[EXTRAIT DU DOCUMENT]:
....

«On ne raconte pas l’horreur. On la sent dans sa chair. On la revoit sans cesse, lorsque les images des massacres reviennent vous hanter. L’enfer vous traque. Pour ne plus vous lâcher...» Le samedi 7 octobre 2023, lorsque le jour se lève sur la bande de Gaza et les territoires voisins du sud d’Israël, Asaad Chaftari, 69 ans, se réveille à Beyrouth, la capitale du Liban qu’il a contribué, jadis, à plonger dans un bain de sang.
Il ne sait pas encore, lui l’ancien exécuteur des forces chrétiennes libanaises, que l’assaut des commandos du Hamas s’apprête à ouvrir une page sans précédent de souffrances et de destructions pour le sud d’Israël, puis pour l’enclave palestinienne.
Assaad présume juste que cet assaut terroriste du 7 octobre va conduire au même engrenage que celui de l’effroyable guerre civile qui ravagea son pays, le Liban, entre 1975 et 1990. Furie des armes. Volonté absolue de détruire. Cortège de tortures, de viols et de crimes. Accusations de crimes de guerre, et même de génocide. Calvaire des otages. Détermination implacable de l’État hébreu à se venger. Ce 7 octobre 2023, lorsque les combattants du Hamas coupent les grillages et franchissent les murs qui entourent Gaza, tout cela est en marche. Assad le sait.

....

[MATÉRIEL FOURNI]:
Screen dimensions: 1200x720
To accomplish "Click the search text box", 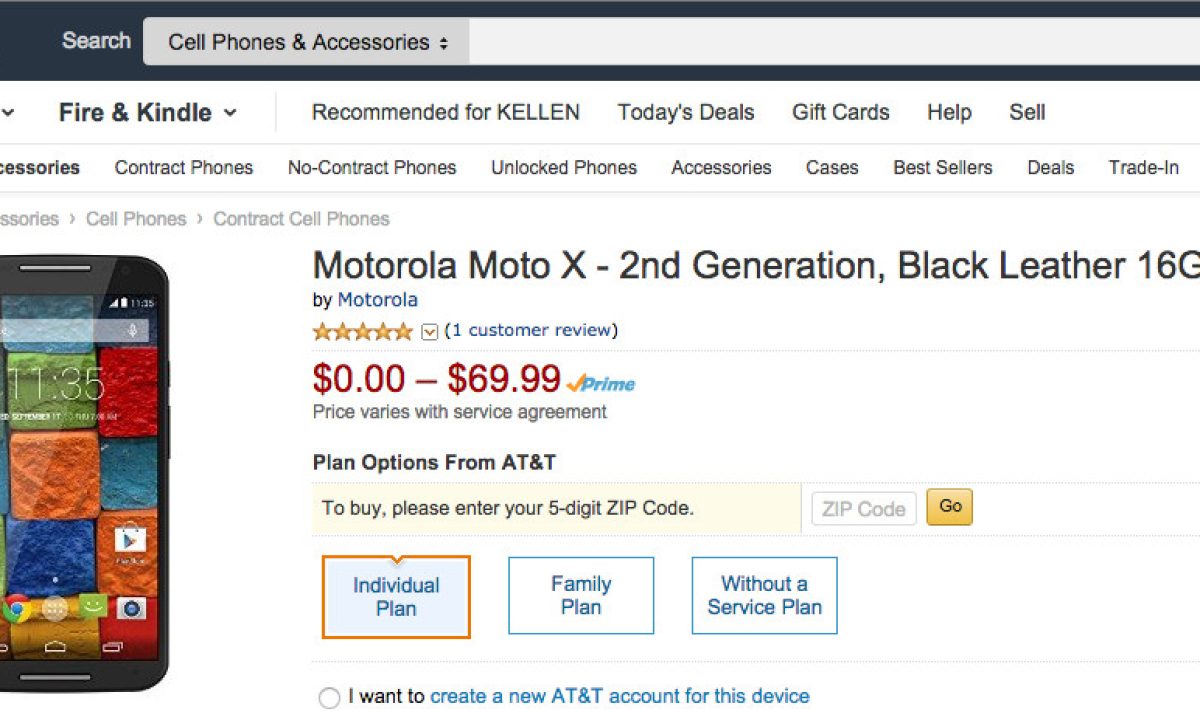I will [x=830, y=42].
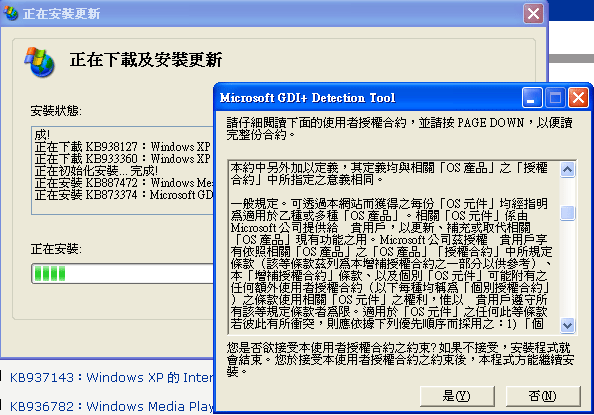
Task: Click the large Windows globe logo icon
Action: [40, 62]
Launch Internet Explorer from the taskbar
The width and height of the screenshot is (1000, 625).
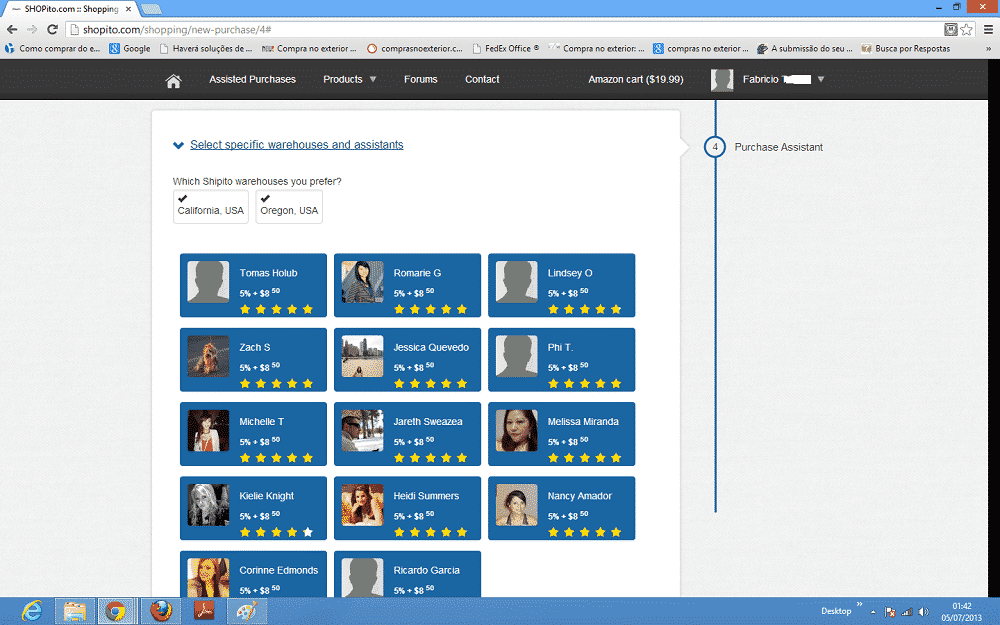(32, 610)
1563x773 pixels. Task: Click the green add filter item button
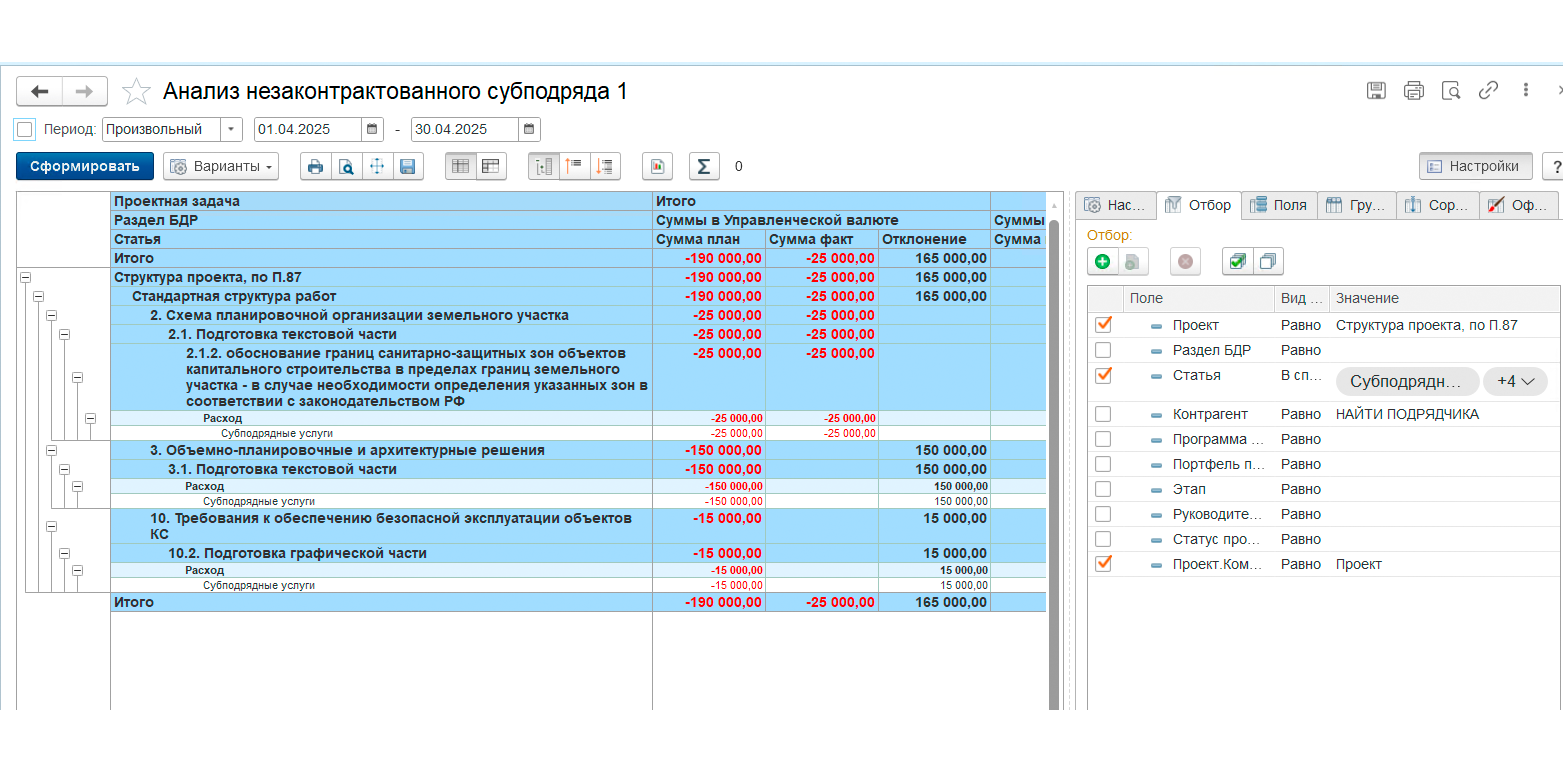[x=1102, y=261]
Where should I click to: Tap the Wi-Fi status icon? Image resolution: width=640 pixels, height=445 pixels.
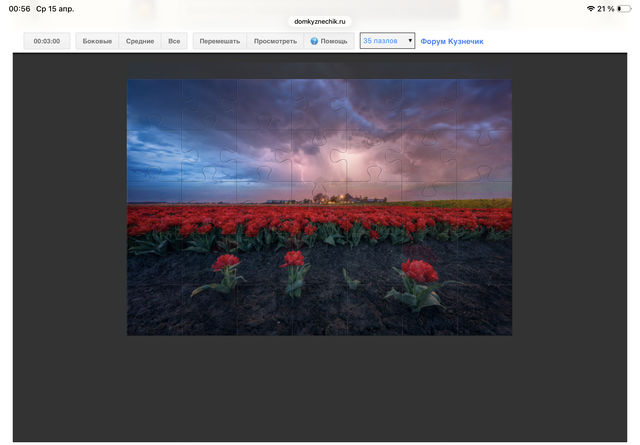(591, 8)
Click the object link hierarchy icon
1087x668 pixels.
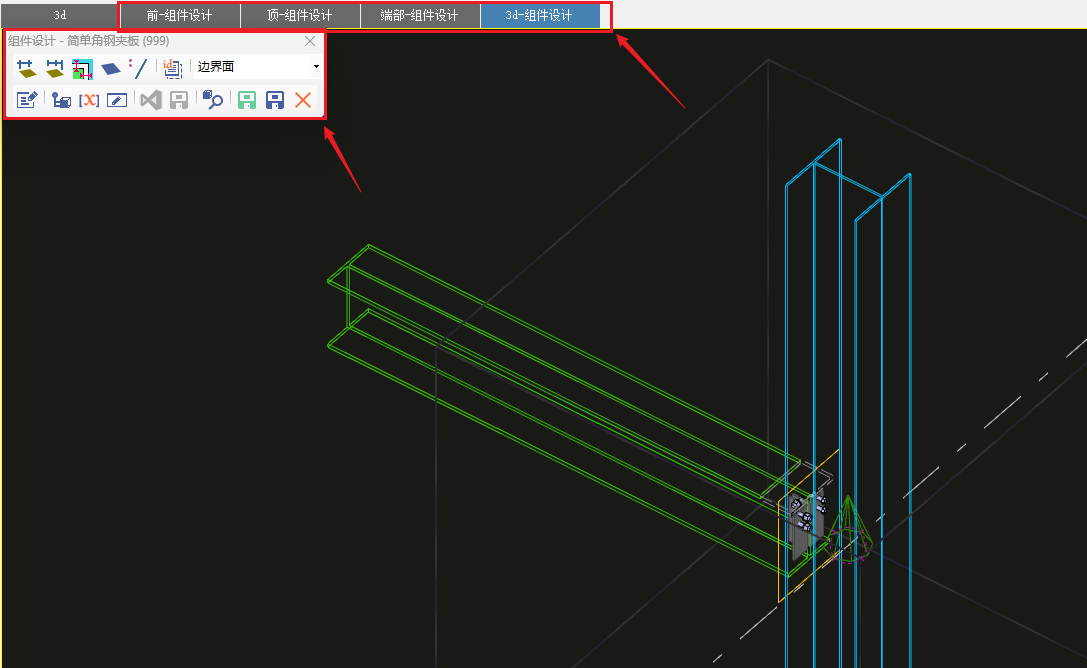[61, 100]
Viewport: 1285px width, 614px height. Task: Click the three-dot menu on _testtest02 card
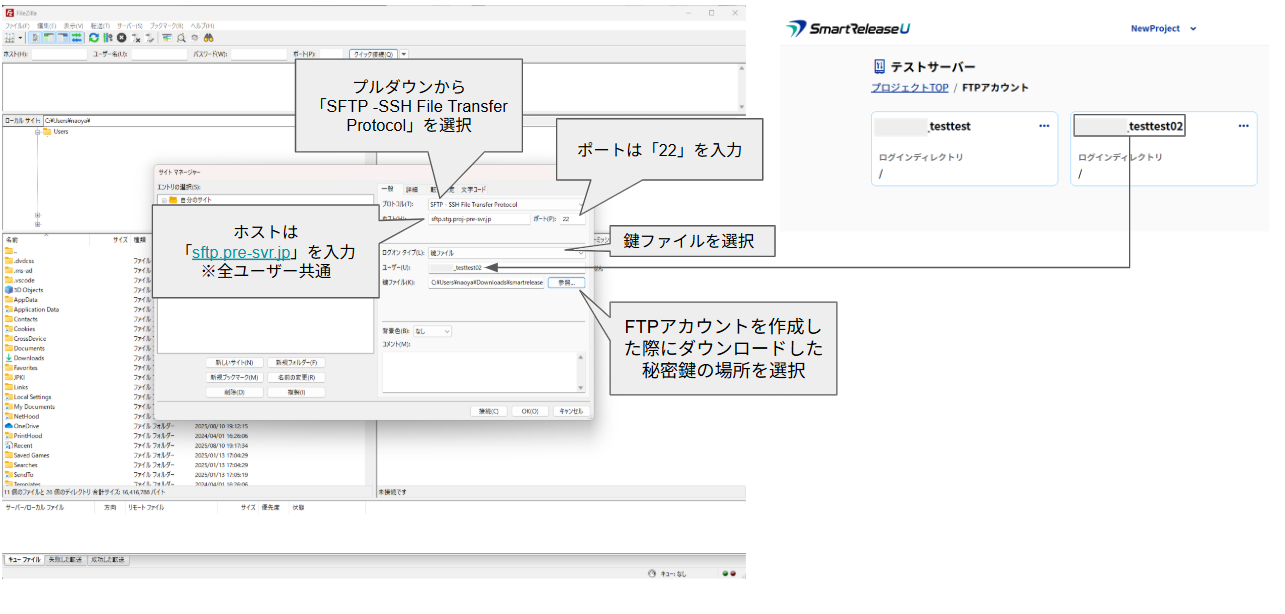point(1243,126)
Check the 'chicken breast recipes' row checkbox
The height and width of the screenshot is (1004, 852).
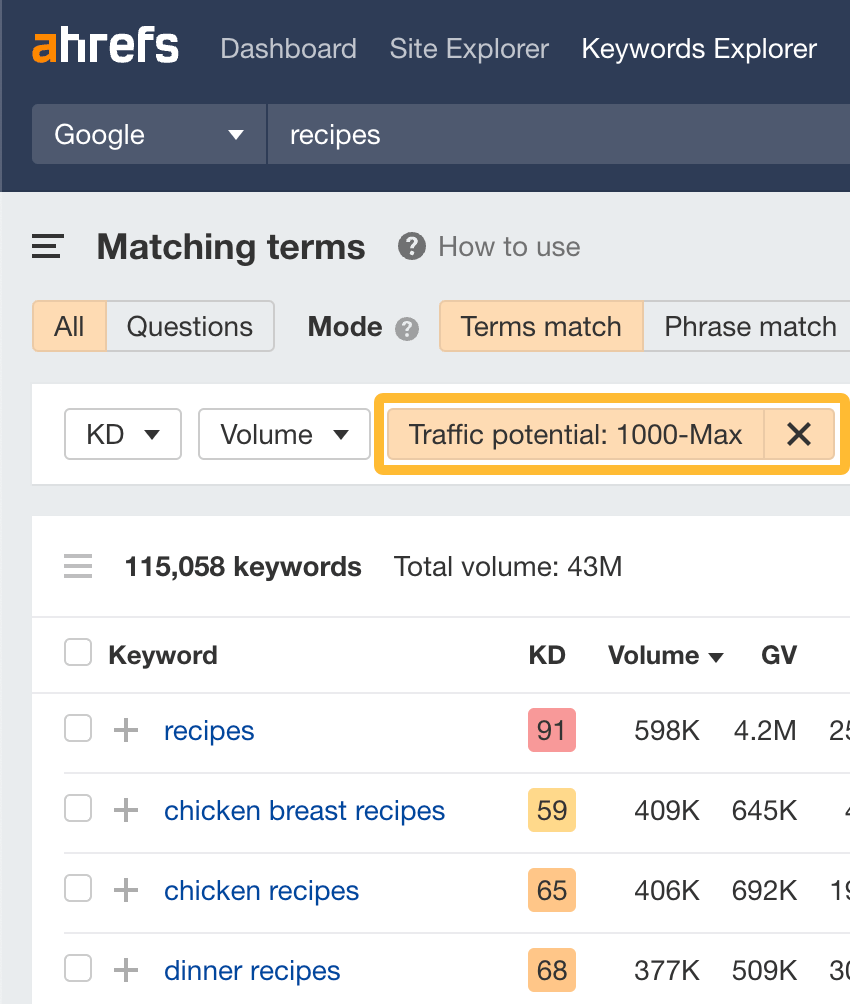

....

[CONSIGNES DE TRAVAIL]:
1/ Modifiez le passage de l’extrait commençant à «Il ne sait pas» et se terminant à «pour l’enclave palestinienne.», en remplaçant «commandos» par «combattants».
2/ D’après l’extrait, entre quelles années la guerre civile a-t-elle ravagé le Liban ?
3/ Indiquez si chacune des affirmations suivantes concorde avec l’extrait, en citant les mots qui le montrent :
(a) Asaad Chaftari a 69 ans le 7 octobre 2023.
(b) Ce jour-là, Asaad Chaftari se réveille à Gaza.
(c) Asaad Chaftari a appartenu aux forces chrétiennes libanaises.
Le matériel fourni n’intervient pas dans ce travail.

[RÉPONSES ATTENDUES]:
1/
Il ne sait pas encore, lui l’ancien exécuteur des forces chrétiennes libanaises, que l’assaut des combattants du Hamas s’apprête à ouvrir une page sans précédent de souffrances et de destructions pour le sud d’Israël, puis pour l’enclave palestinienne.

2/ Entre 1975 et 1990.

3/
(a) Oui : «Asaad Chaftari, 69 ans».
(b) Non : «se réveille à Beyrouth».
(c) Oui : «l’ancien exécuteur des forces chrétiennes libanaises».